SyntheticSun is a defense-in-depth security automation and monitoring framework which utilizes threat intelligence, machine learning, managed AWS security services and, serverless technologies to continuously prevent, detect and respond to threats.

You sleep in fragmented glass
With reflections of you,
But are you feeling alive?
Yeah let me ask you,
Are you feeling alive?

Synopsis

  • Uses event- and time-based serverless automation (e.g. AWS CodeBuild, AWS Lambda) to collect, normalize, enrich, and correlate security telemetry in Kibana
  • Leverages threat intelligence, geolocation data, open-source intelligence, machine learning (ML) backed anomaly detection and AWS APIs to further enrich security telemetry and identify potential threats
  • Leverages Random Cut Forests (RCF) and IP Insights unsupervised ML algorithms to identify anomalies in timeseries and IP-entity pair data, respectively. Serverless, container-orchestrated resources are provided to train and deploy new IP Insights endpoints at will.
  • Dynamically updates AWS WAFv2 IP Sets and Amazon GuardDuty threat intel sets to bolster protection of your account and infrastructure against known threats

Description

SyntheticSun is built around the usage of the Malware Information Sharing Platform (MISP) and Anomali’s LIMO, which are community driven threat intelligence platforms (TIPs) that provide various types of indicators of compromise (IoC). Normalized and de-duplicated threat intel is looked up against in near-real time to quickly identify known threats in various types of network traffic. To add dynamism to the identification of potential threats IP Insights models are deployed to find anoamlies (and potential threats therein) between the pairing of IP addresses and entities (such as IAM principal ID’s, user-agents, etc.), native RCF detectors are also used in Elasticsearch to find anomalies in near real-time security telemetry as it is streamed into Kibana. To democratize the usage and fine-tuning of ML models within security teams, utilities to train IP Insights models are provided as an add-on to the core solution.

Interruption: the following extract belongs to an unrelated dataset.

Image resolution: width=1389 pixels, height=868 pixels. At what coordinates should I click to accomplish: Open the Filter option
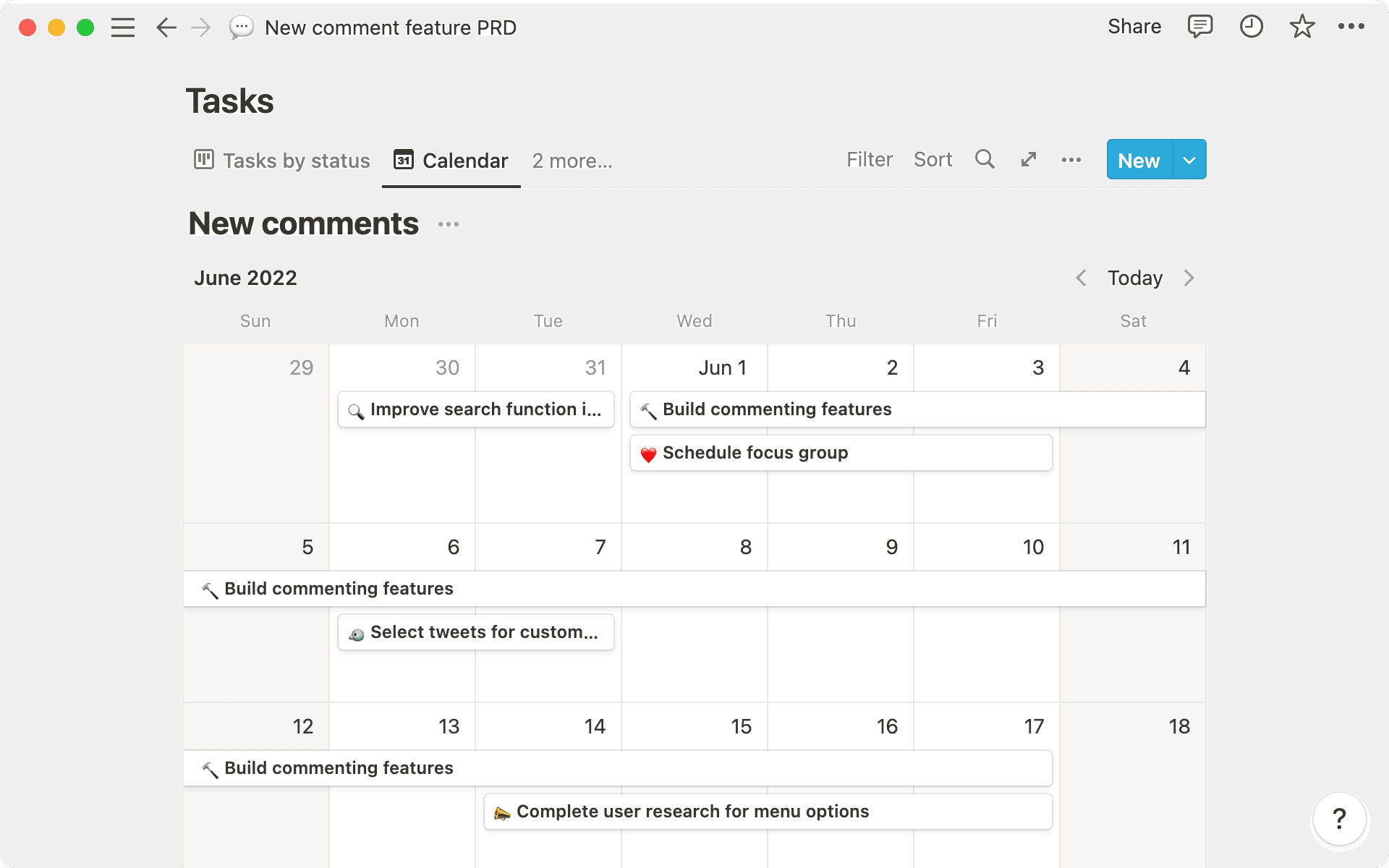pos(870,159)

To perform the both the orchestration and automation as well as extraction, transformation, and loading (ETL) of security telemetry into Kibana, various AWS serverless technologies such as AWS Lambda, Amazon DynamoDB, and AWS CodeBuild are used. Serverless technologies such as these are used for their scalability, ease of use, relatively cheap costs versus heavy MapReduce or Glue ETL-based solutions. A majority of the solution is deployed via CloudFormation with helper scripts in Python and shell provided throughout the various Stages to promote adoption and the potential deployment in continuous integration pipelines.

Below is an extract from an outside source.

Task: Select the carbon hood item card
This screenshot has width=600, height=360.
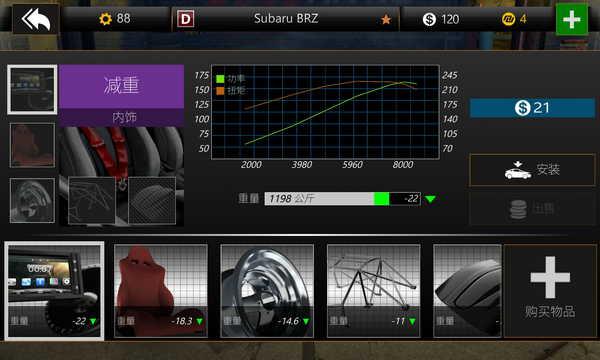Action: pos(467,291)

To make the “guts” of the solution as lean as possible basic Python modules such as boto3requestsjsonipaddresssocket and re perform most of the extraction, transformation, and loading (ETL) into downstream services. Because all geolocation information is provided by ip-api.com, it does not require an account or paid tiers and has a great API which includes throttling information in their response headers. A majority of the Elasticsearch and Kibana dependencies are also provided in code (indices, mappings, visualizations, etc) to avoid heavy manual configuration.

Setting Up

SyntheticSun is spread across three Stages due to the size of solution and the required dependencies. All architecture and installation instructions (and FAQs where appropriate) live within their own Stage. Add-ons modules (called an Appendix) are also provided to extend the functionality, which have their own architecture and installation instructions localized.

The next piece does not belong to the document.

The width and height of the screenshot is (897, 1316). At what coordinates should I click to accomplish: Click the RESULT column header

Before you start: Considerations for Production deployments

SyntheticSun, by virtue of being something you found on GitHub, is a proof-of-concept and therefore I did not go the extra mile for the first release to absolutely harden everything. Provided you are reading this at a point in time where I have not made the necessary changes, consider the following before you deploy this solution into a production environment (or any environment with heightened security needs). I will put these items on a roadmap and update them as appropiate.

  • Train your own IP Insights models using the examples provided in Appendix A. Using your own data, and continually retraining the model, will help accurize findings.
  • Deploy your CodeBuild projects, MISP server, and Elasticsearch Service domain in a VPC in order to harden against internet-borne attacks. Consider using AWS’ Client VPN, AWS Site-to-Site VPN, DirectConnect, Amazon Workspaces, and AppStream 2.0 or (if you absolutely have to) a reverse-proxy to access the MISP console and Kibana within a VPC.
  • Consider using Cognito for AuthN into Kibana. Go a step further and federate your User Pool with your corporate IdP.
  • Consider baking your own AMI for MISP or use Fargate to host it. I would also consider pre-baking Suricata and the Amazon CloudWatch Agent into future builds to help scale deployments of agents and HIDPS across your estate.
  • Modify your Suricata configuration to suit the needs of your SecOps teams looking at the logs, since all this solution does is dump them in. You may also consider writing your own rules or importing other sources to harden your hosts against attacks.